- PROMPT -
Please print all of the records shown below, exactly as given.

- DATA EXTRACTS -
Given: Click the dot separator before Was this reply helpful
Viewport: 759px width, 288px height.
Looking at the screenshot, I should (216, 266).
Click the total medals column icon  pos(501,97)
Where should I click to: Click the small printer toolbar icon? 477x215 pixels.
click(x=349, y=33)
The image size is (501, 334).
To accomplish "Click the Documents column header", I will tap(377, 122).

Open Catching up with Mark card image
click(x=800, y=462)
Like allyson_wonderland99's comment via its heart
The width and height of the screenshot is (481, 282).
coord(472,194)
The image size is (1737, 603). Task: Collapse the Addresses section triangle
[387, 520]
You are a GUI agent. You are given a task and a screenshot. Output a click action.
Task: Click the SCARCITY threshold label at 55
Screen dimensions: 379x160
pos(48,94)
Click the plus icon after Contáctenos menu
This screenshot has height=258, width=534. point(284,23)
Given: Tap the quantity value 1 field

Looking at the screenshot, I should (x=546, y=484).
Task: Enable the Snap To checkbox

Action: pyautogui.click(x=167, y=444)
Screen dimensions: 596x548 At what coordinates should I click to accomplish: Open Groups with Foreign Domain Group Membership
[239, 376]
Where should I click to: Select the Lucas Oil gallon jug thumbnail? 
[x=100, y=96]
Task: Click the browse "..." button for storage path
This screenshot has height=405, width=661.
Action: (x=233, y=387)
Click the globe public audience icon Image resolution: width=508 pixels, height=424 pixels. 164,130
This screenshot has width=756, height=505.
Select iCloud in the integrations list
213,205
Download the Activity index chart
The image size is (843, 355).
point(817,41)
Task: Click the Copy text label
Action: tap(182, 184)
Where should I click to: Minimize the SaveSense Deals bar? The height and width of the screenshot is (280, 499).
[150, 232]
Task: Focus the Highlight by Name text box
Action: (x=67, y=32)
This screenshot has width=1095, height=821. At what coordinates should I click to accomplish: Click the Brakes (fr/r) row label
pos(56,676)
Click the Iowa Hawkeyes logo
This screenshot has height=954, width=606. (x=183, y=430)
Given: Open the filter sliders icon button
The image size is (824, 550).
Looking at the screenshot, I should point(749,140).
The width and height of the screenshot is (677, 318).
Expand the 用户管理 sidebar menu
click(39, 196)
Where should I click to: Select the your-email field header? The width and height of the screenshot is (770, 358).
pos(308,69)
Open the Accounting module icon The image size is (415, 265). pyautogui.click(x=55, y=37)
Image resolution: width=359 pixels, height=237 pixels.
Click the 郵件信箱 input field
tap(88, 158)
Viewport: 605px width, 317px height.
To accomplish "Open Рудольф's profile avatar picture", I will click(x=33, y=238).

- RESPONSE TO THE TASK -
Given: Click the dot separator before Was this reply helpful
Viewport: 759px width, 288px height.
Looking at the screenshot, I should (216, 266).
Click the total medals column icon  pos(501,97)
Where should I click to: Click the small printer toolbar icon? 477x215 pixels.
click(x=349, y=33)
The image size is (501, 334).
To accomplish "Click the Documents column header", I will tap(377, 122).

Open Catching up with Mark card image
click(x=800, y=462)
Like allyson_wonderland99's comment via its heart
The width and height of the screenshot is (481, 282).
coord(472,194)
The image size is (1737, 603). Task: Collapse the Addresses section triangle
[387, 520]
You are a GUI agent. You are given a task and a screenshot. Output a click action.
Task: Click the SCARCITY threshold label at 55
Screen dimensions: 379x160
pos(48,94)
Click the plus icon after Contáctenos menu
This screenshot has height=258, width=534. point(284,23)
Given: Tap the quantity value 1 field

Looking at the screenshot, I should (x=546, y=484).
Task: Enable the Snap To checkbox

Action: pyautogui.click(x=167, y=444)
Screen dimensions: 596x548 At what coordinates should I click to accomplish: Open Groups with Foreign Domain Group Membership
[239, 376]
Where should I click to: Select the Lucas Oil gallon jug thumbnail? 
[x=100, y=96]
Task: Click the browse "..." button for storage path
This screenshot has height=405, width=661.
Action: (x=233, y=387)
Click the globe public audience icon Image resolution: width=508 pixels, height=424 pixels. 164,130
This screenshot has width=756, height=505.
Select iCloud in the integrations list
213,205
Download the Activity index chart
The image size is (843, 355).
point(817,41)
Task: Click the Copy text label
Action: tap(182, 184)
Where should I click to: Minimize the SaveSense Deals bar? The height and width of the screenshot is (280, 499).
[150, 232]
Task: Focus the Highlight by Name text box
Action: (x=67, y=32)
This screenshot has width=1095, height=821. At what coordinates should I click to accomplish: Click the Brakes (fr/r) row label
pos(56,676)
Click the Iowa Hawkeyes logo
This screenshot has height=954, width=606. (x=183, y=430)
Given: Open the filter sliders icon button
The image size is (824, 550).
Looking at the screenshot, I should point(749,140).
The width and height of the screenshot is (677, 318).
Expand the 用户管理 sidebar menu
click(39, 196)
Where should I click to: Select the your-email field header? The width and height of the screenshot is (770, 358).
pos(308,69)
Open the Accounting module icon The image size is (415, 265). pyautogui.click(x=55, y=37)
Image resolution: width=359 pixels, height=237 pixels.
Click the 郵件信箱 input field
tap(88, 158)
Viewport: 605px width, 317px height.
To accomplish "Open Рудольф's profile avatar picture", I will click(x=33, y=238).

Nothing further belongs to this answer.